Cells report cumulative mortality and number of deaths (cumulative). P value from log rank test.

Discussion

In this prospective, longitudinal study of former level I trauma center patients at 1 to 5 years post-TBI, we found both potential for continued functional recovery and persistently elevated rates of clinical impairment up to 5 years across all TBI severities. Survivors of msTBI demonstrated, on average, increasing odds of recovery of functional independence over time. As defined in this study, independence (ie, GOSE scores of 5 or above) reflected sufficient independence in home activities to be safely left alone for at least 24 hours, as well as the ability to conduct simple shopping tasks and arrange or provide one’s own transportation. This important milestone indicates that persons with TBI, as well as individuals providing support to them, reclaim some autonomy in daily life.

Yet persons who reach this level of function may experience myriad symptoms, cognitive impairments, and physical limitations that disrupt life function and perceived life quality. For example, 83% of msTBI and 53% of mTBI participants reported incomplete functional recovery (ie, GOSE score below 8) at 5 years postinjury, reflecting stable odds of incomplete recovery from 1 to 5 years (ie, no interaction with year) that remained higher than the OTC group (38% at 5 years).^5,15 Similarly, the proportion of persons with lesser TBI-related symptom burden and better health-related quality of life was stable for all groups over time. The TBI groups showed comparable symptom and quality of life outcomes. Yet, both TBI groups experienced less favorable symptom and quality of life outcomes than the OTC group. These findings illustrate the differing relevance of injury variables across clinical outcomes and highlight the need to investigate the causal factors that drive long-term impairments captured by diverse outcomes.

● TASKS TO COMPLETE
- a) According to the discussion of long-term outcomes after traumatic brain injury, what percentage of msTBI participants reported incomplete functional recovery at 5 years postinjury?
- b) Continue the discussion of long-term outcomes after traumatic brain injury from its last sentence.
The data that follow come from a separate source.

● SUPPLIED DATA
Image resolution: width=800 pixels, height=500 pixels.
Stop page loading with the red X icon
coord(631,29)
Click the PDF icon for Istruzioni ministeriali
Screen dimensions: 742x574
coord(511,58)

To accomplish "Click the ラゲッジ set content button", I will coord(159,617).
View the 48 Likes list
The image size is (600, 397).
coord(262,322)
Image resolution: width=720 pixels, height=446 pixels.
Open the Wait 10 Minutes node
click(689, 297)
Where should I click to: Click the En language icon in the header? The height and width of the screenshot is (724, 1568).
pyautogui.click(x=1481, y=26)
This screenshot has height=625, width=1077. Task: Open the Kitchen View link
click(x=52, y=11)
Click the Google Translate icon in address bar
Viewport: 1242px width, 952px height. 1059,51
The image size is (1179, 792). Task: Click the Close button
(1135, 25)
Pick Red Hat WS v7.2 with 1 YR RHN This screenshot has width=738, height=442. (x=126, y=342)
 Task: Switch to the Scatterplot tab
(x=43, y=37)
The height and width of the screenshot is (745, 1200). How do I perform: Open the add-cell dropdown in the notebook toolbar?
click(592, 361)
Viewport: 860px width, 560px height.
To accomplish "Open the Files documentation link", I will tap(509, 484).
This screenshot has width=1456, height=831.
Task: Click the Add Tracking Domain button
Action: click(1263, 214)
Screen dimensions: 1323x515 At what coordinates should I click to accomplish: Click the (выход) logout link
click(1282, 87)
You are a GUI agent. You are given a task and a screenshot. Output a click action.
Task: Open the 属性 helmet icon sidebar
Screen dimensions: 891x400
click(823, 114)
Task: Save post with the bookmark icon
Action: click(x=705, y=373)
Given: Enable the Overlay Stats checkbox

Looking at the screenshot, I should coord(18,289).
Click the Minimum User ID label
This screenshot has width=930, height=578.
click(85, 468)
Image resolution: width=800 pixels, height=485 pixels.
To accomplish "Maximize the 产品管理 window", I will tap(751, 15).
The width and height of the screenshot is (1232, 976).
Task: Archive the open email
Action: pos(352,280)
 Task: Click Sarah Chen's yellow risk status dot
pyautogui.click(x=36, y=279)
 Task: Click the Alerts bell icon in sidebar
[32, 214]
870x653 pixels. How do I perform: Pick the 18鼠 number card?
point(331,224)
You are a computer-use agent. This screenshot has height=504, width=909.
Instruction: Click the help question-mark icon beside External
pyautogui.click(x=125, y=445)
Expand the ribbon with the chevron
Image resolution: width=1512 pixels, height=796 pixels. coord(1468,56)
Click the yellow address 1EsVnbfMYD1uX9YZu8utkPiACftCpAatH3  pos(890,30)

● RESPONSES TO THE EXERCISE
- a) 83%

- b)
Our findings align with those of the TBI Model Systems (TBI-MS) study, finding higher rates of functional improvement than decline from 1 to 5 years post-msTBI.³⁵ However, the TBI-MS study also illustrated the variable recovery trajectories across individuals, with most demonstrating static functional outcome and a minority declining. Like the TBI-MS study, we also found that despite potential for clinical improvements from 1 to 5 years, persons with msTBI have increased mortality rates relative to mTBI or OTC participants.^36,37 It is unclear what factors contributed to the outcomes of the msTBI group in our sample. Other studies point to depression, physical comorbidities, cognitive functioning, and age as prognostic of long-term functional and quality of life outcomes after TBI.^{8,11,35,38,39} In light of the relative dearth of rehabilitation services and community supports beyond the first several months postinjury,¹² our findings justify intensifying efforts to provide longer-term rehabilitation, mental health treatment, and community services for persons with TBI. The elevated rates of incomplete recovery among mTBI participants demonstrates the need for more comprehensive systems of care for level I trauma center patients irrespective of TBI severity and time since injury.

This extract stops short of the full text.